FEIC is an interesting trade to highlight - it shows that patience pays off.
1.) What did I see?
Price gapped up and printed a wide-range first bar. The next six bars narrowed and consolidated inside the first bar's range. The rising 5MA eventually ran into that consolidation, and bars eight-ten rallied above the OR high. The tenth bar was a narrow-range (NRM), inside bar that closed above the OR high.
2.) What is the entry?
A break of the tenth bar high.
3.) What is the exit?
The target was the Fibonacci extension of the previous day's low to the OR high; it was hit in the last hour of the day.
Set-up grade = "A"
_______________
Tags:
trader-x, stocks, fibonacci, trading, feic
The Most Important Lesson in Trading Psychology
5 hours ago
16 comments:
This just rubs salt in the wound -- I had an order out for this exact same entry but pulled it at the last minute. Damn.
What made you pull it?
X, I was concerned about the previous bar's long upper shadow and the entry bar's lack of intersection with either the OR high or the 5eMA. However, 9 times out of 10, I regret pulling my order once I've opened it; if I thought enough of the setup to place an order in the first place, then I should not be second guessing myself.

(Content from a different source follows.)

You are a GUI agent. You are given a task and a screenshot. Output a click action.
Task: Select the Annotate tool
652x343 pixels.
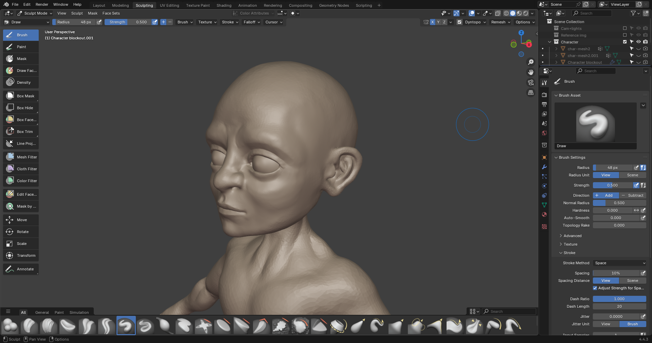[x=21, y=269]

Anyway, great job catching this one!
I see. I like those long upper tails as long as price does not take out that bar's low first...if price takes out the high of the long upper tail, it usually rallies good provided it is coming off some kind of support.
a little confused- did u take the 8th bar trigger entry as well? before it traded down to where it closed giving it the long wick- it looked great- trading thru OR, off 5ma, increased volume- or am i missing something? thanks pete
Thanks for the advice. In addition, the bar with the long upper tail managed to close just above the OR high -- another nice bullish signal here. Again, I should have never pulled my order.

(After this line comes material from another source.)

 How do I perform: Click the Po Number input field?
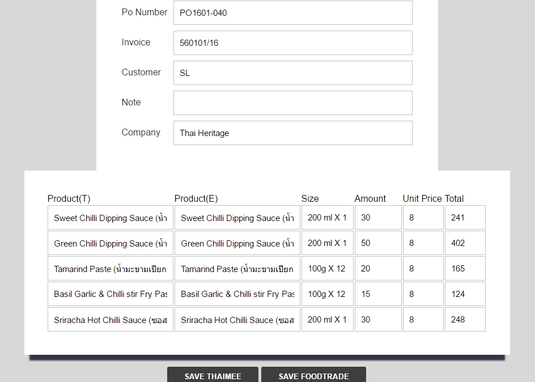point(292,13)
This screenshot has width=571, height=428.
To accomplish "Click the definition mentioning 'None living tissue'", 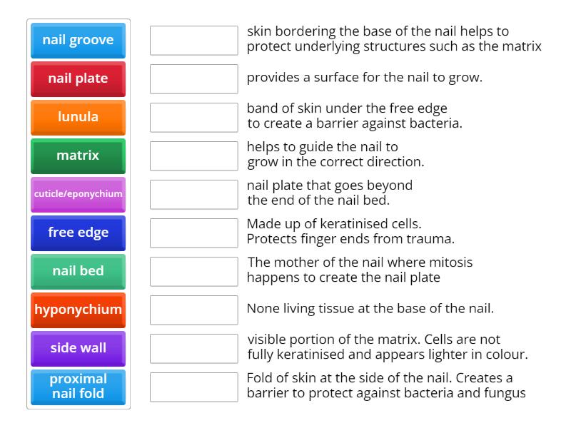I will pos(343,310).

estocastica, that wasn't advice. You could be giving me advice!
pete, buying the eighth bar as it broke the seventh bar high is a valid entry - it just had more risk as the seventh bar was below the OR low.
x, i have watched gaps long enough to see that the method you follow works. however,and i ask this only as clarification. aren't these set ups more prone to fail than to win. i 'm refering here to the larry connors studies, which by now form a body of sixteen indicators, in trading markets.com. in their studies, gaps of 5% or more are negative and over s large sample of trades, more likely to losing than winning. how do you reconcile this. perhaps there is a piece missing. because if their studies are true and they sell systems etc, based on them. you stand to lose more than to win on these gap trades. this is offered only in the spirit of clarification. i've seen the trades work. yet i ask out of 1oo times, how many will be losers, stopped out, or winners.

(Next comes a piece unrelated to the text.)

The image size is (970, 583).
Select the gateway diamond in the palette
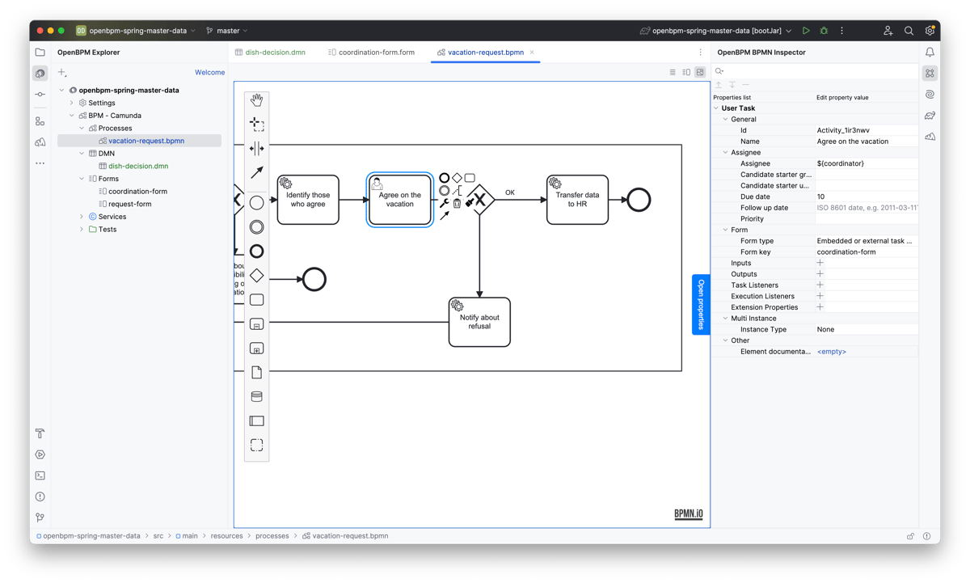point(256,276)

leon t, that is not my experience at all. My win rate is very high. I don't trade just any gap - I am very selective. I study price action and look for a solid set-up. That is what this blog is all about.
I don't know anything about Connor's studies.
leon-
If you do a study based solely on stocks that gap 5% I am sure you will get the results mentioned. Your post leads me to believe you have not read much on Trader-X's blog.
So much goes into deciding whether to take a trade...analysis of price action, where it is in relation to the opening range, candle patterns, is there support from the 5MA and Fibonacci levels, narrow-range vs. wide-range bars (just to name a few considerations).
Actually understanding these things is what allows someone to achieve a higher win rate and become profitable in this business. If you are just buying or selling a stock because it gapped 5%, you will fail.
IMO, these studies of gaps and candle formations and other TA principles are laughable - by their very logic they reflect that the people doing them don't understand the first thing about how to trade. They are just gamblers trying to find odds in their favor.
Tom C.
Tom C, that is a great post. And much more eloquent than my reply!
Tom C, that was beautiful...just beautiful.
Once you enter the break of the x bar, where do you place your initial stop? And as the price chugs toward the Fibonacci extension, do you use a trailing stop? TIA
Jeff - if you read through the blog you will find all of those answers. The initial stop is the opposite extreme of the bar that triggers the trade.
X,
What is you scan criteria and what trading software do you use?
R
raj, it is all documented under "Welcome and Links to Key Posts".